_TASK DESCRIPTION:_ Retype every line of the data below, starting with the first and ending with the line that contains "Task: Click the Group L heading", but leave out the pictures.

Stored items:

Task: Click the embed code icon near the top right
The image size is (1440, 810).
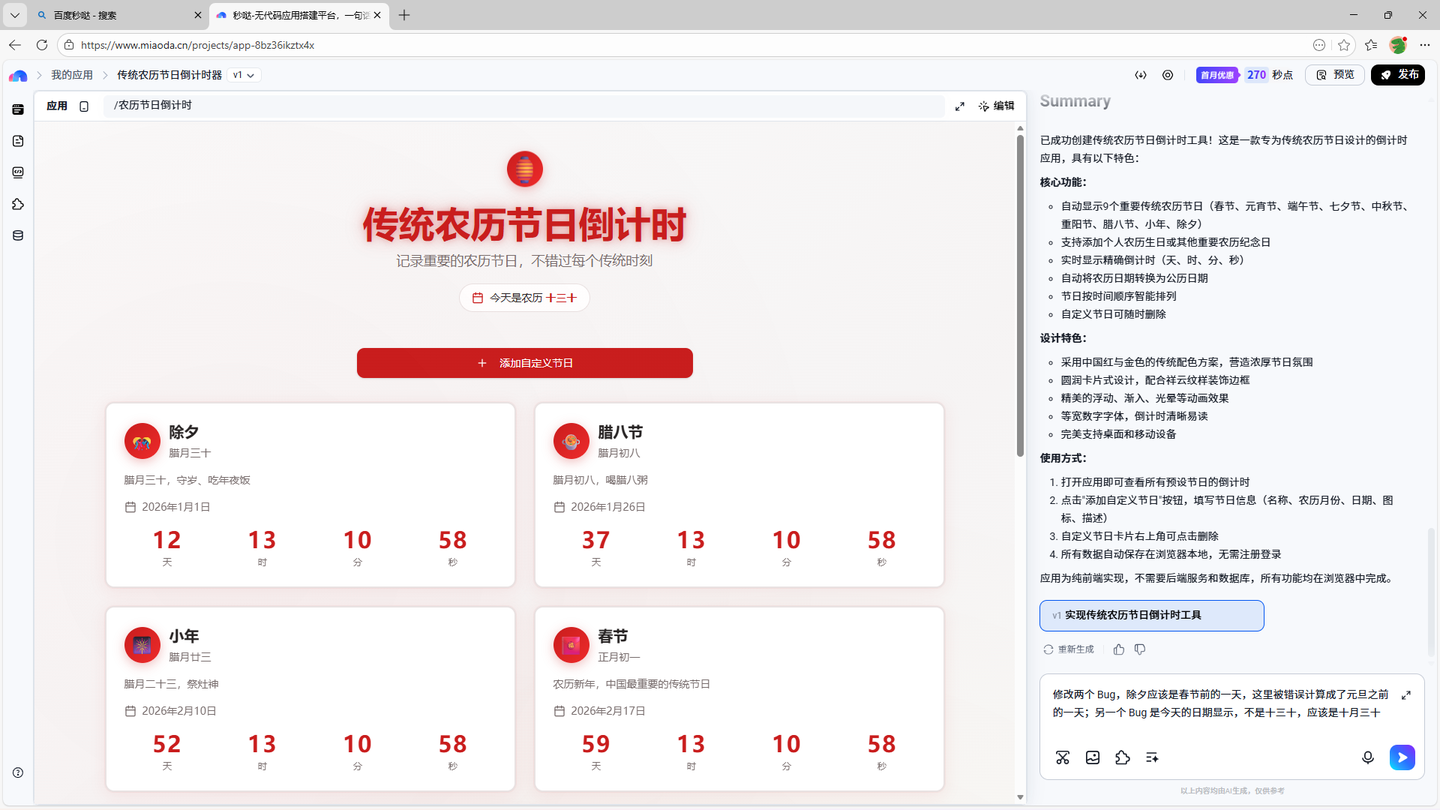Action: click(x=1141, y=74)
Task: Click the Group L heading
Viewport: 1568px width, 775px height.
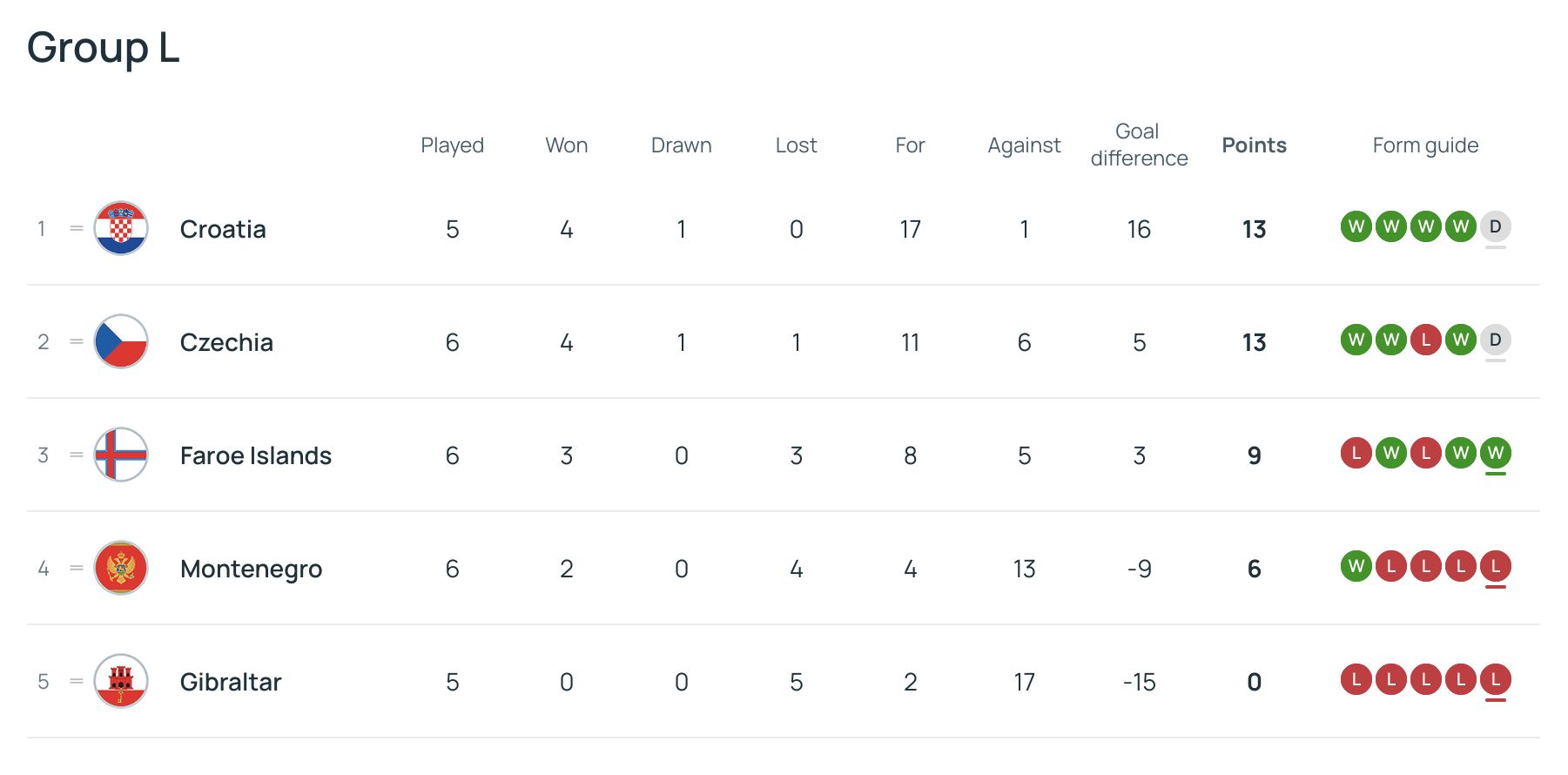Action: [x=103, y=47]
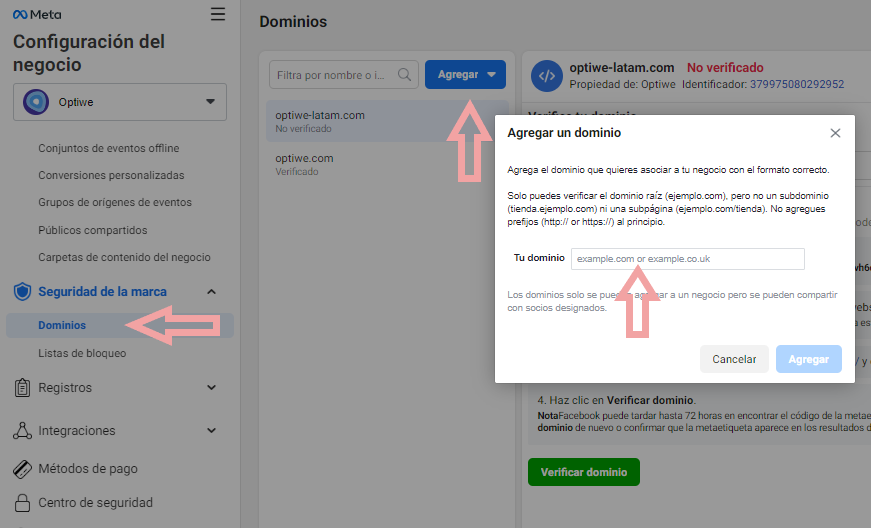Open the Optiwe business account dropdown
This screenshot has width=871, height=528.
120,101
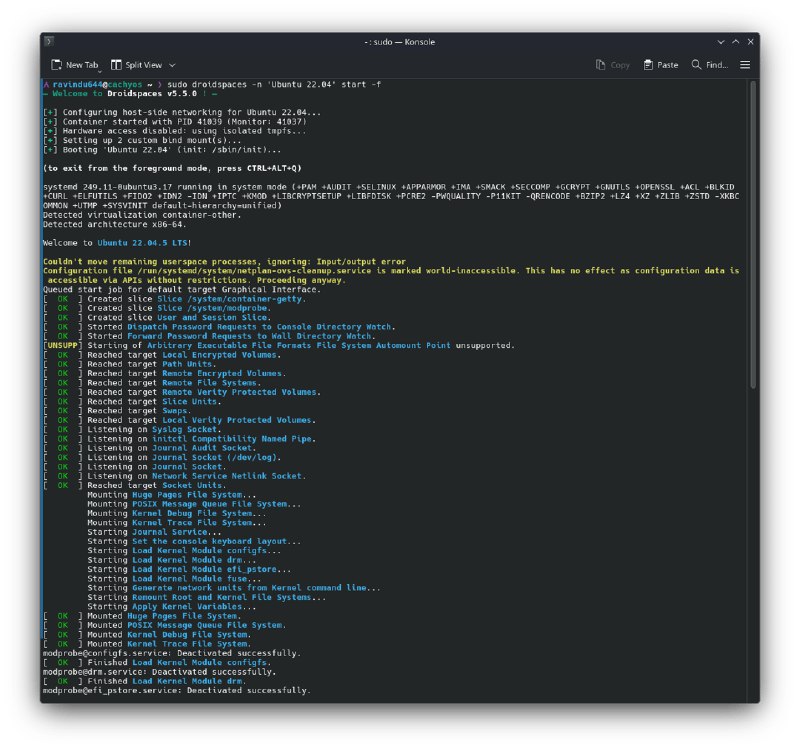This screenshot has width=800, height=751.
Task: Click the title bar showing sudo — Konsole
Action: [x=400, y=42]
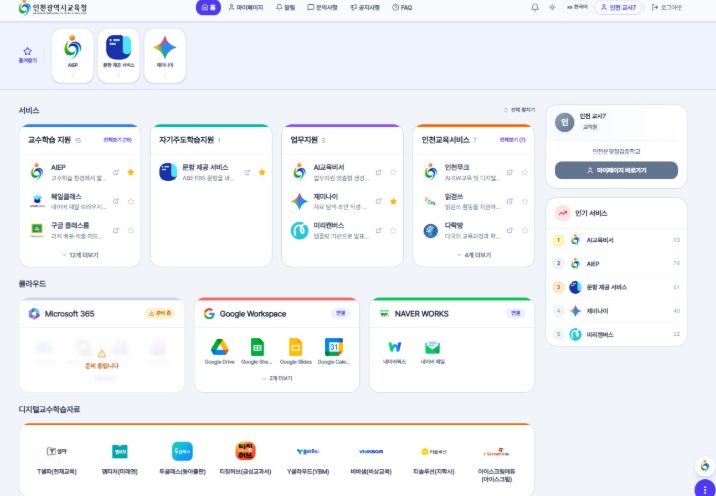Unfavorite AIEP with its yellow star
The image size is (716, 496).
coord(131,172)
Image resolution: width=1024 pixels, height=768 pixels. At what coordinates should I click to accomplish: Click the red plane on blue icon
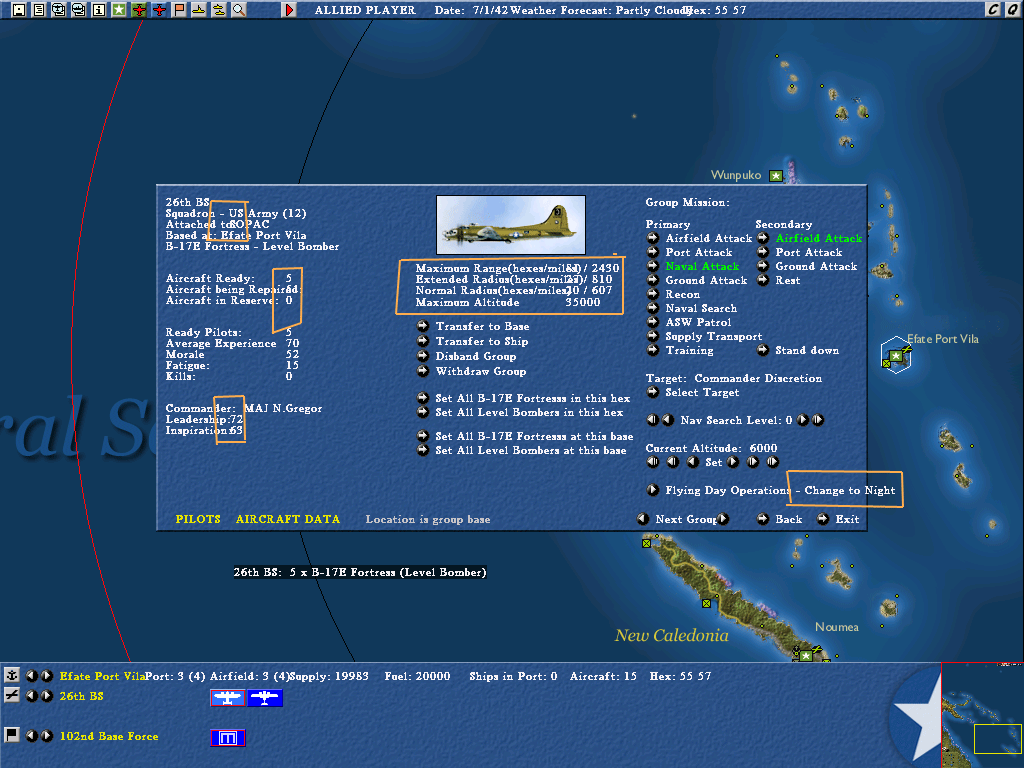(159, 10)
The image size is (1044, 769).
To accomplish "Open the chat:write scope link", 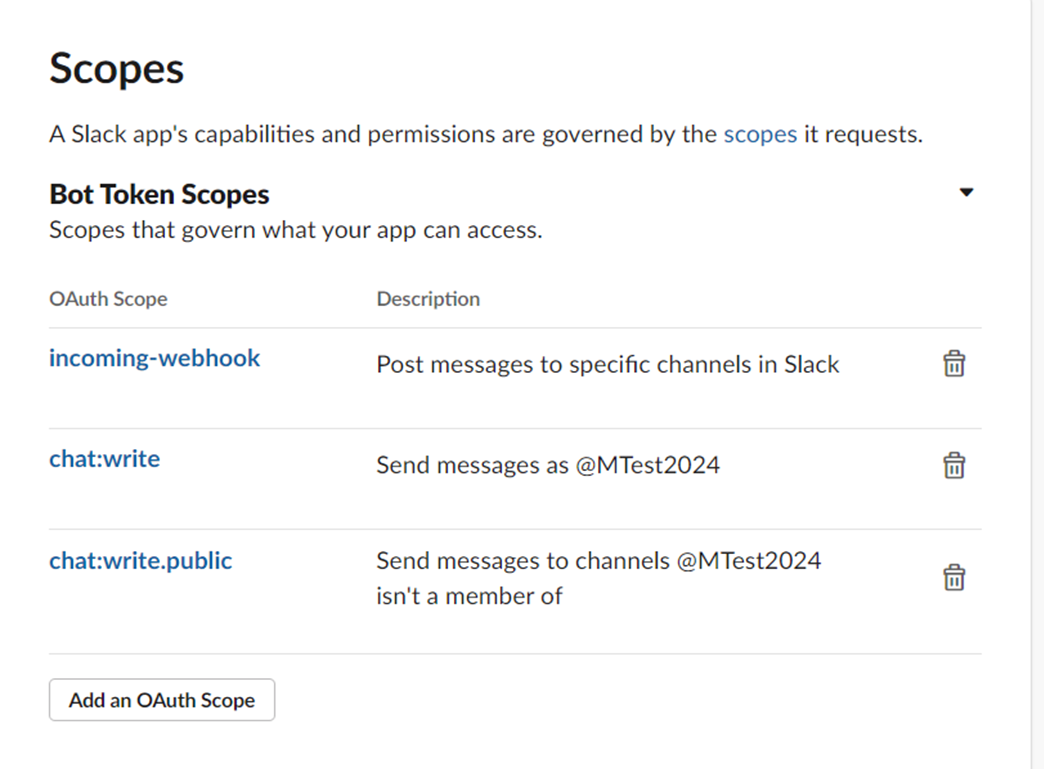I will pos(105,459).
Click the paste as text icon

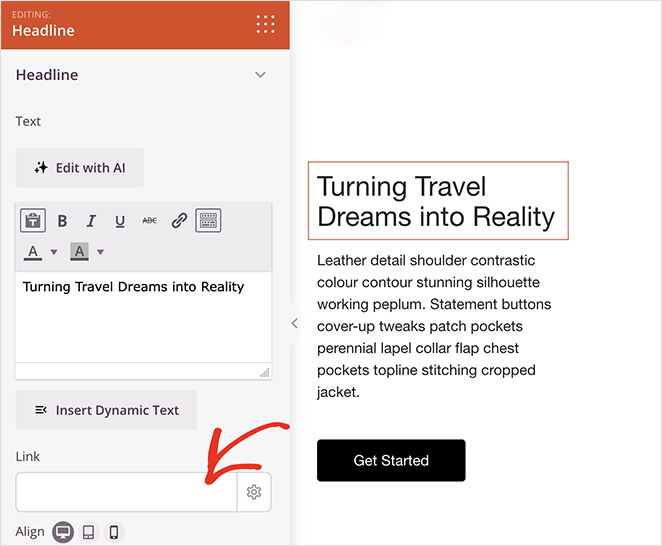[x=33, y=221]
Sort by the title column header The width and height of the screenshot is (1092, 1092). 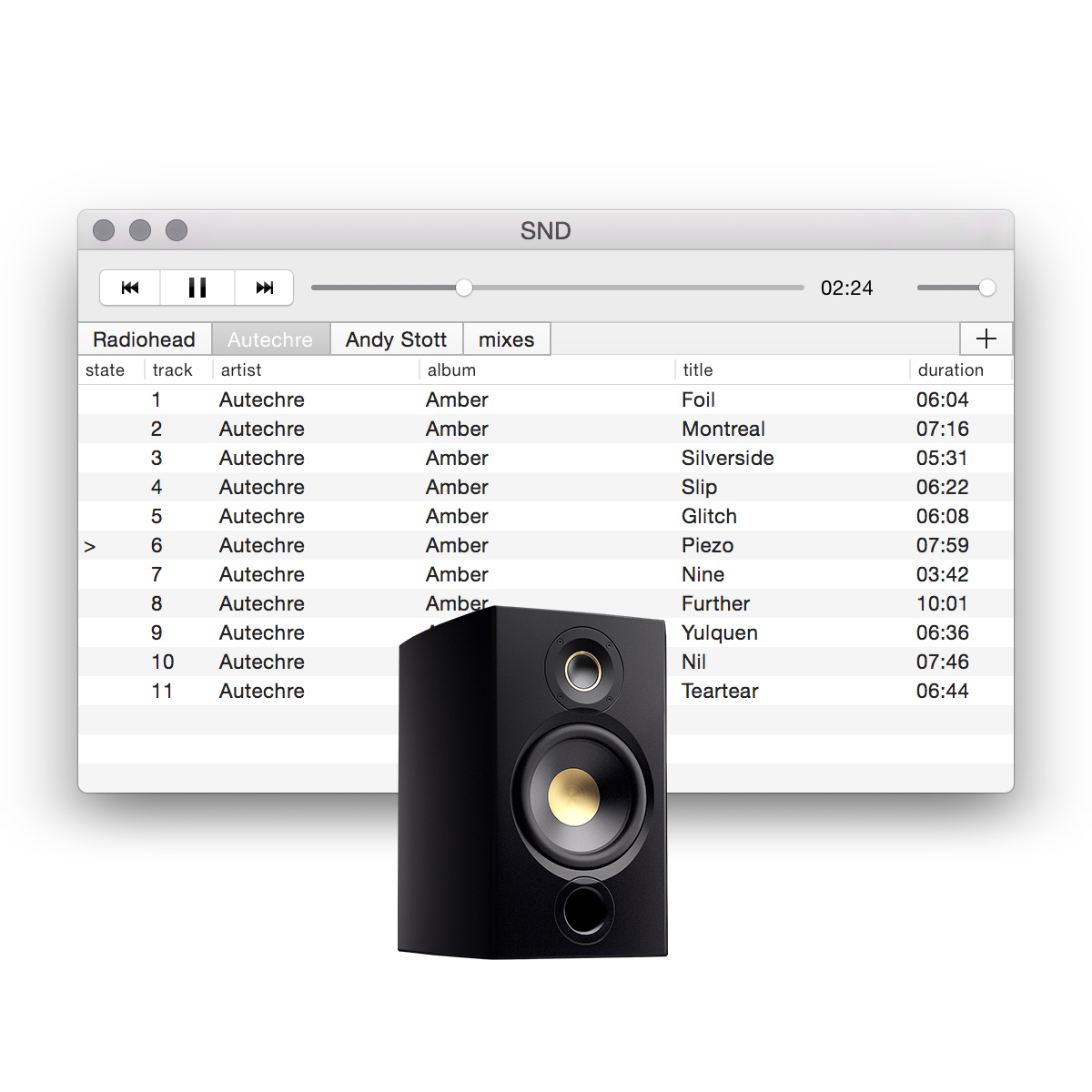tap(698, 370)
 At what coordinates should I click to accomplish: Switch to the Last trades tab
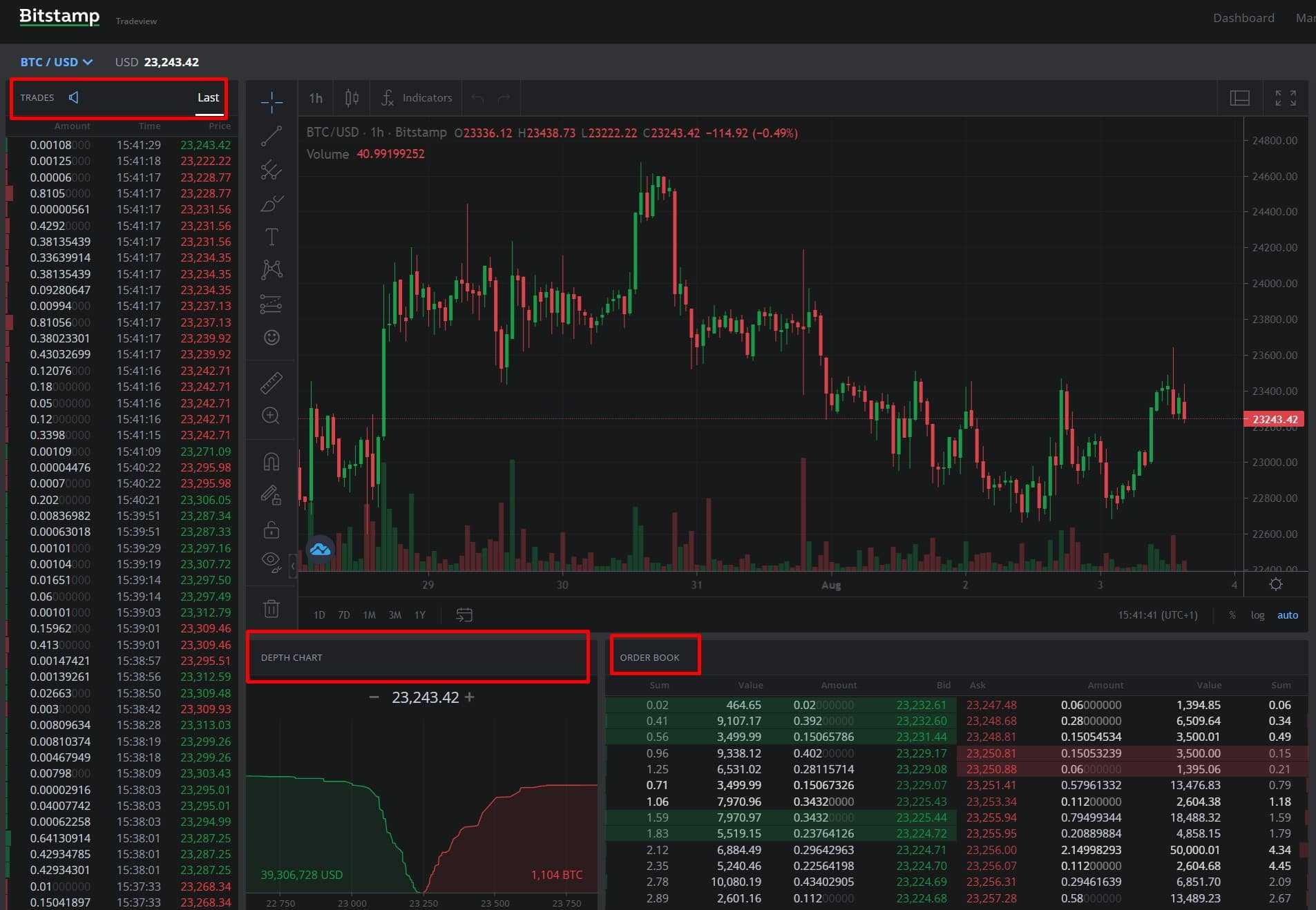(x=208, y=98)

_REPLY:_
Task: Click the embed code icon near the top right
The image size is (1440, 810).
Action: click(x=1141, y=74)
Task: Click the Group L heading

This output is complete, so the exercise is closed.